The monitor was a 1.5-liter stainless steel, silicon-lined Summa vacuum canister, calibrated to sample the air continuously for 12 hours. Fumigation of the first 2 acres of the field began at approximately 9 a.m. on Oct. 16. The applicator reported using 250 pounds per acre of methyl bromide. The field was covered with a high-barrier plastic tarp, which is supposed to prevent the pesticide from drifting. At 6:45 p.m., the monitor was activated, and remained on until 6:45 a.m. on Oct. 17. At that hour applicators began fumigation of the second section of the field. The resident operating the monitor mistakenly reopened the vacuum valve at 6:40 p.m. that evening, and it remained open until 1 p.m. Oct. 20. The canister was then shipped to an independent laboratory, which analyzed the contents twice to ensure accuracy.


Laboratory analysis revealed a 12-hour average of 230 parts per billion (ppb) of methyl bromide in the air approximately 350 feet from the fumigated field. The health standard established by the California Department of Pesticide Regulation (DPR) is 210 ppb, averaged over 24 hours. The state-mandated buffer zone for this application was 30 feet.


While the error in operating the monitor cautions against firm conclusions about the findings, it does not invalidate them: In fact, the result would be to make the levels appear lower than they actually were. If the monitor is left on longer than 12 hours, it will sample only until the canister fills with air. A pressure gauge on the canister allows the operator to see what portion of the vacuum pressure remains at the end of the sampling session. This reading is recorded by the operator in order to allow the laboratory to tell how much air was actually drawn into the canister.

At the end of the first 12 hours of sampling, the gauge indicated very little negative pressure in the canister, and the remainder would have been quickly depleted when the valve was reopened. According to the laboratory, the results would still be valid for a 12-hour sample. If anything, allowing the valve to remain open after the canister was full would have allowed some air to escape, lowering the amount of methyl bromide captured and making the final results conservative. It is safe to say that at a minimum there was 230 ppb of methyl bromide in the air over the first 12 hours.

Stored records.
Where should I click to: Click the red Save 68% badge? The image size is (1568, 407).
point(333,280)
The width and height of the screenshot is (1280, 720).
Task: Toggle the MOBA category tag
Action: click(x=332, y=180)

Problem statement.
Continue the account of the methyl bromide air monitoring, starting after its last sentence.

Solved exercise.
It is important to note that several other recommended exposure levels have been established that are much more protective than DPR's standard of 210 ppb over 24 hours:

  • California's double standard. When methyl bromide is used in indoor fumigations, the warning level under Proposition 65, California's main toxics law, is 21 ppb 10 times more protective than the standard for outdoor use. Also, in 1992, DPR's own scientists recommended a 24-hour exposure standard for children of 60 ppb. This recommendation was not adopted by the agency.
  • Federal Minimal Risk Level. The federal Agency for Toxic Substances and Disease Registry (ATSDR) has established a Minimal Risk Level (MRL) for methyl bromide of 50 ppb for exposure periods of 1-14 days. MRLs are used by regulators to determine whether a hazardous waste site may pose a risk to public health. The agency says the MRL is set below levels that might cause adverse health effects in the people most sensitive. If levels exceeding the MRL are detected coming from a Superfund site, regulators may order a study of the risk to the public, including air monitoring and health surveys. While ATSDR says that Òexposure to a level above the MRL does not mean adverse effects will occur, the agency also endorses a conservative approach to setting exposure levels, consistent with the public health principle of prevention.

Figure 1: Methyl bromide levels found at the Duna Vista compared to recommended 24-hour exposure levels. (1) 1-14 days. (2) 12-hour sample.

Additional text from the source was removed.